PROMPT:
Can you output the rows below exactly, line for line, but without the pictures?

Word and element location rows

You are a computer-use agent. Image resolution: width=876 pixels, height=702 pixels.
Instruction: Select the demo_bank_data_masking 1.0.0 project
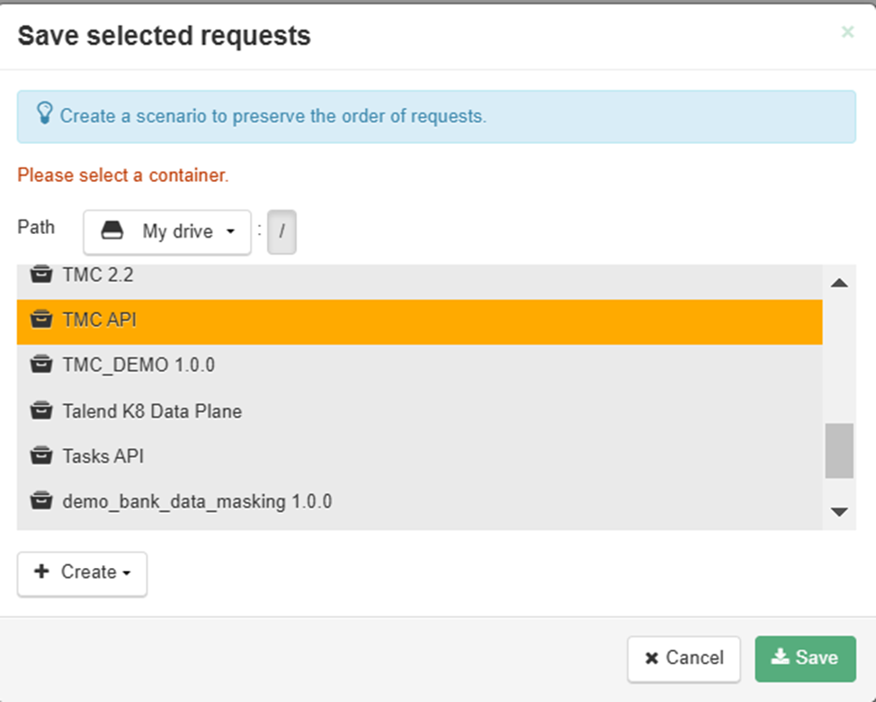(x=197, y=501)
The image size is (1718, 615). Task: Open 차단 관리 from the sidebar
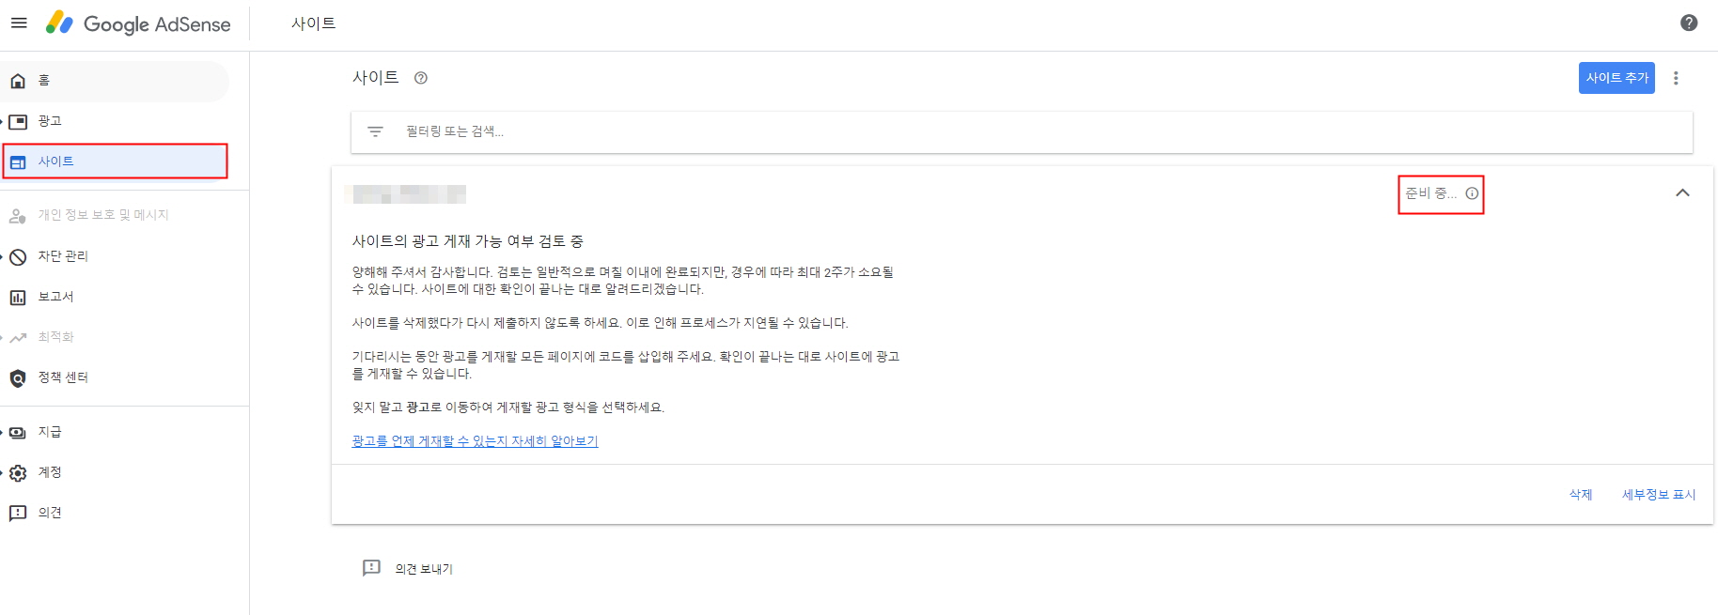(17, 255)
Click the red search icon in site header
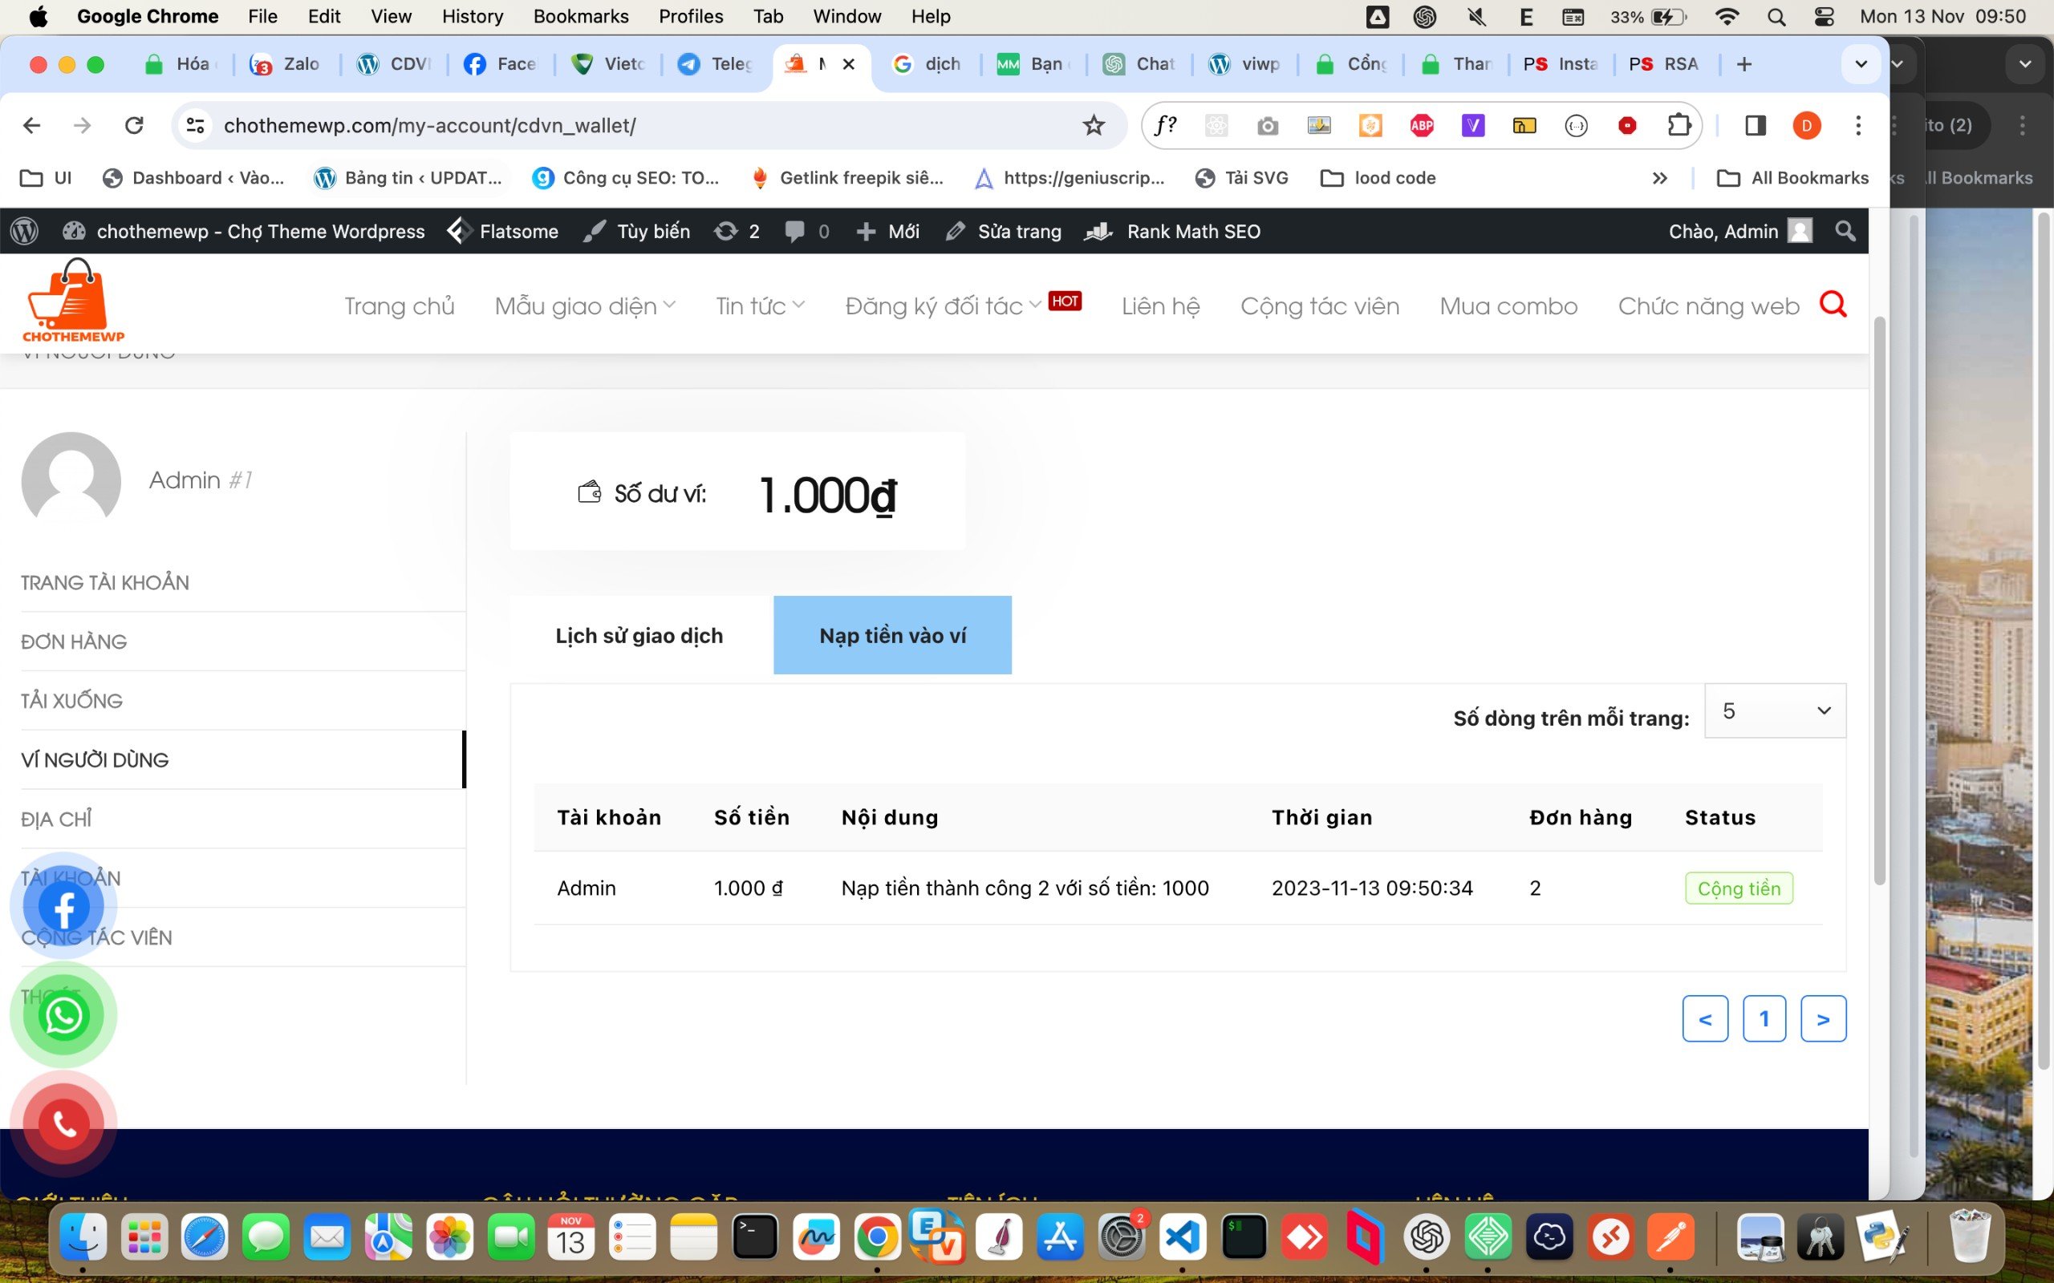2054x1283 pixels. 1833,305
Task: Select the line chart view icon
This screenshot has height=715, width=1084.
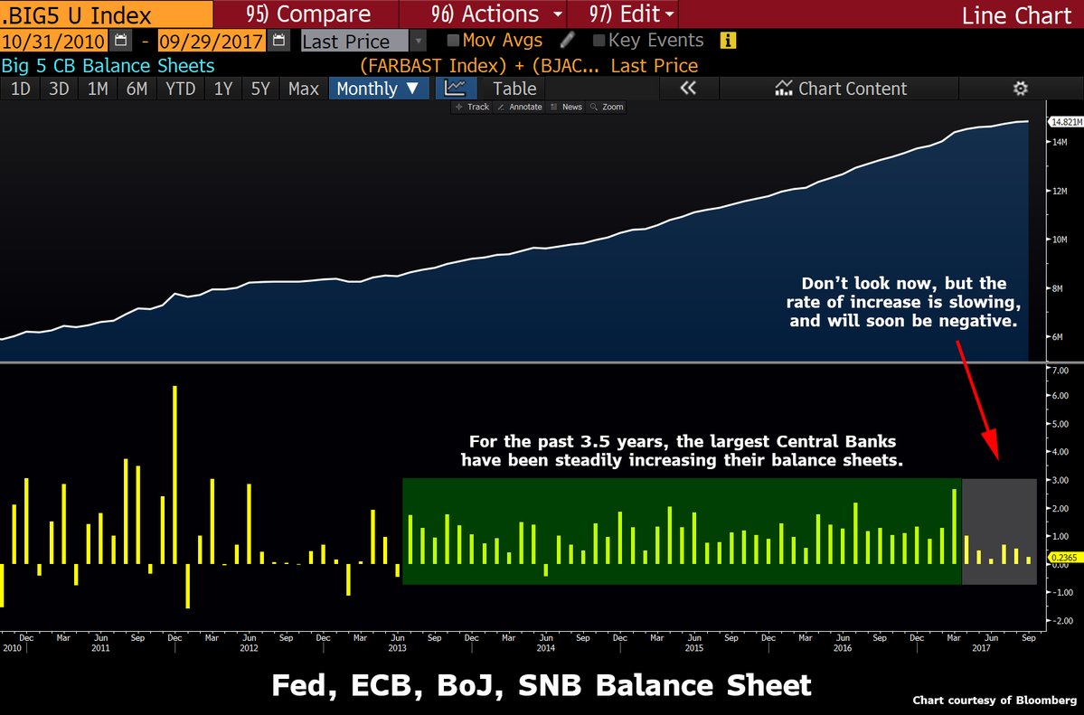Action: (455, 89)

IN RESPONSE:
You are a computer-use agent. Image resolution: width=876 pixels, height=702 pixels.
Instruction: Select the demo_bank_data_masking 1.0.0 project
(x=197, y=501)
The image size is (1718, 615). Task: Open 차단 관리 from the sidebar
(17, 255)
Click the red search icon in site header
2054x1283 pixels. 1833,305
Task: Select the line chart view icon
This screenshot has height=715, width=1084.
Action: (455, 89)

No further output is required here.